Point 5. Note: Cobalamin permits to activate two metabolic pathways, one transforms homocysteine to methionin and the other L-metylmalonyl – CoA acid to succynil - CoA. MCEE gene mutation of this patient can block the second way but not the first, thus we cannot exclude a B12 deficit.
Response 5: The patient demonstrated a mild hyperhomocysteinemia in 2015 (26 µmol/l). Despite treatment with high doses of hydroxycobalamin (1 mg/day for 5 days as intramuscular injections), the homocysteine levels remained mildly elevated (24 µmol/l). Thus, we consider the likelihood of a cobalamin deficiency, contributing to the hyperhomocysteinemia seen in the patient, to be low.

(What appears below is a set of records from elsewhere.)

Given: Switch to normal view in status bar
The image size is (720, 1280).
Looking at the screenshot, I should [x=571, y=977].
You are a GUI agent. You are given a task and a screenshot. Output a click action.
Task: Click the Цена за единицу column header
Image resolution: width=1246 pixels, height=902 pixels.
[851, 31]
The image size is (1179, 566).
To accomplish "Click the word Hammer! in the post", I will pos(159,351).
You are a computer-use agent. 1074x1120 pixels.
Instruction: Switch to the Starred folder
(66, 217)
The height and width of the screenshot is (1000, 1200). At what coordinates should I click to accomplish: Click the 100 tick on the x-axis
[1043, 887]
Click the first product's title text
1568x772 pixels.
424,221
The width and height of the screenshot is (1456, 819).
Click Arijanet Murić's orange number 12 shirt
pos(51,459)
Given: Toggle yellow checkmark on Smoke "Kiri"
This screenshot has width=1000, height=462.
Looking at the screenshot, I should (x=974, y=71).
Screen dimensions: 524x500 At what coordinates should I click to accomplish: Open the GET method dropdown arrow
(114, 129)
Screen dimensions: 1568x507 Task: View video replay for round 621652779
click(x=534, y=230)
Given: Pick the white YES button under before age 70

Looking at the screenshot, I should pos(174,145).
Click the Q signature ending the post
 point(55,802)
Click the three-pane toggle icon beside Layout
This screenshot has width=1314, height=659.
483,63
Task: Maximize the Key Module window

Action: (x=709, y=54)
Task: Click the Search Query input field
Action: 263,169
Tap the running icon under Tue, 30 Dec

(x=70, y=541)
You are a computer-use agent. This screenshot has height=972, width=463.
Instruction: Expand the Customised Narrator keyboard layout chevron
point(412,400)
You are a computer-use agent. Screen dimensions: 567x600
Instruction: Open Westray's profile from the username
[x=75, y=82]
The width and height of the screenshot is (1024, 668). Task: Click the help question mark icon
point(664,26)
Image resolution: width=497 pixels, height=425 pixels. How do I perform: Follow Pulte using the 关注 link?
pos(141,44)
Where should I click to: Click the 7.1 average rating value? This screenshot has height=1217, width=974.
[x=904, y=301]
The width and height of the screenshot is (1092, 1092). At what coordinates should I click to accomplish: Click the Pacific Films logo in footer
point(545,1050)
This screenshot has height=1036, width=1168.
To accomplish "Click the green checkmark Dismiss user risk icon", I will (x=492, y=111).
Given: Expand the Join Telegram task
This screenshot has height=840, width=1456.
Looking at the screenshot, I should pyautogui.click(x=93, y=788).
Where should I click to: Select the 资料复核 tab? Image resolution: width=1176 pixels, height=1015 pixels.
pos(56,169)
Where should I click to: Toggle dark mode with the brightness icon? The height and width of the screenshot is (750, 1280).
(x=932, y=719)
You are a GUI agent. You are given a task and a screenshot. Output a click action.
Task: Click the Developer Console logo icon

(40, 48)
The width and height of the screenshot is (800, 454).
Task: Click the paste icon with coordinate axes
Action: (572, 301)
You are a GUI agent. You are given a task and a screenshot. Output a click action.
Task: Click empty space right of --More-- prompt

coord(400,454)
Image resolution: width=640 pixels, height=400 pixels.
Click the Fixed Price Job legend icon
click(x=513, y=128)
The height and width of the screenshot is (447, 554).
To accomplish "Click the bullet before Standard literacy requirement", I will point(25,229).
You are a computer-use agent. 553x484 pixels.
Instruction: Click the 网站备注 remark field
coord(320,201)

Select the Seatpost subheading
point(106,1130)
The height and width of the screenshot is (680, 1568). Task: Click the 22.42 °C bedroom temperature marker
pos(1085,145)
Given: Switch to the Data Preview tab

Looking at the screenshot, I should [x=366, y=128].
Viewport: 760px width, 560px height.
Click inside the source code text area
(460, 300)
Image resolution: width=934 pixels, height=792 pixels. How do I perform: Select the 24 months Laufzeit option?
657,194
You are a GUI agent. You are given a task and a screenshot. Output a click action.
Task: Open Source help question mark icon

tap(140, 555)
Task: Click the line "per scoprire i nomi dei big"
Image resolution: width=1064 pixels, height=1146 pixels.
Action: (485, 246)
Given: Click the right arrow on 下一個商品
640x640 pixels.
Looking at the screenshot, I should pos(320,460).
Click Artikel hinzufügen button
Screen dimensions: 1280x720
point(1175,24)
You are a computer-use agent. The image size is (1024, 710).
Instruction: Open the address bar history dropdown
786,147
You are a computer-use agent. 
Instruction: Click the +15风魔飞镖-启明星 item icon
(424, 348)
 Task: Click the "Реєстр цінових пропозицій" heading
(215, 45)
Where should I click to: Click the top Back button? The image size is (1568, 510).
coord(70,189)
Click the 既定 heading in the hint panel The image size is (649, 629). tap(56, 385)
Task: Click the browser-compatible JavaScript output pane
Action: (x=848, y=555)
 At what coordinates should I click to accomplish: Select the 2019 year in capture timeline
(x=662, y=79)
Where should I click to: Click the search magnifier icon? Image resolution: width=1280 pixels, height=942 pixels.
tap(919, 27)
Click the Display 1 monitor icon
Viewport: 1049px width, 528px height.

We have now changed the paragraph starting with line 117, hopefully better clarifying the background to why we consider the patient’s MMA elevation solely attributed to MCE deficiency, and the hyperhomocysteinemia mainly related to the patient’s renal failure.
Point 6. In this study, authors report a novel mutation of MCEE gene. This mutation c.419delA (p.Lys140fs), causes a frameshift introducing a premature stop codon that has not been described before in the context of MCE deficiency. Authors have to report in the manuscript a figure of sequence analysis (chromatograms) of frameshift mutation in MCEE gene
Response 6: A new figure has been added to the manuscript (Figure 2), showing the frameshift mutation in a DNA sequencing chromatogram.
Reviewer 2 Report
The report by Andréasson et al is a brief clinical description of a 72-year-old man with elevated methylmalonic aciduria (MMA-uria) and mutations in the MCEE gene, suggesting the MMA elevation is the result of methylmalonyl-CoA epimerase deficiency. The patient's clinical course is well described, and the likely causal role of the MCEE mutations in the MMA-uria is properly supported. The authors correctly refrain from attributing aspects of the patient's findings, beyond MMA-uria, to epimerase deficiency.
Author Response
Response to Reviewer 2 Comments
Point 1: The report by Andréasson et al is a brief clinical description of a 72-year-old man with elevated methylmalonic aciduria (MMA-uria) and mutations in the MCEE gene, suggesting the MMA elevation is the result of methylmalonyl-CoA epimerase deficiency. The patient's clinical course is well described, and the likely causal role of the MCEE mutations in the MMA-uria is properly supported. The authors correctly refrain from attributing aspects of the patient's findings, beyond MMA-uria, to epimerase deficiency.
Response 1: We thank the reviewer for the comments on our work.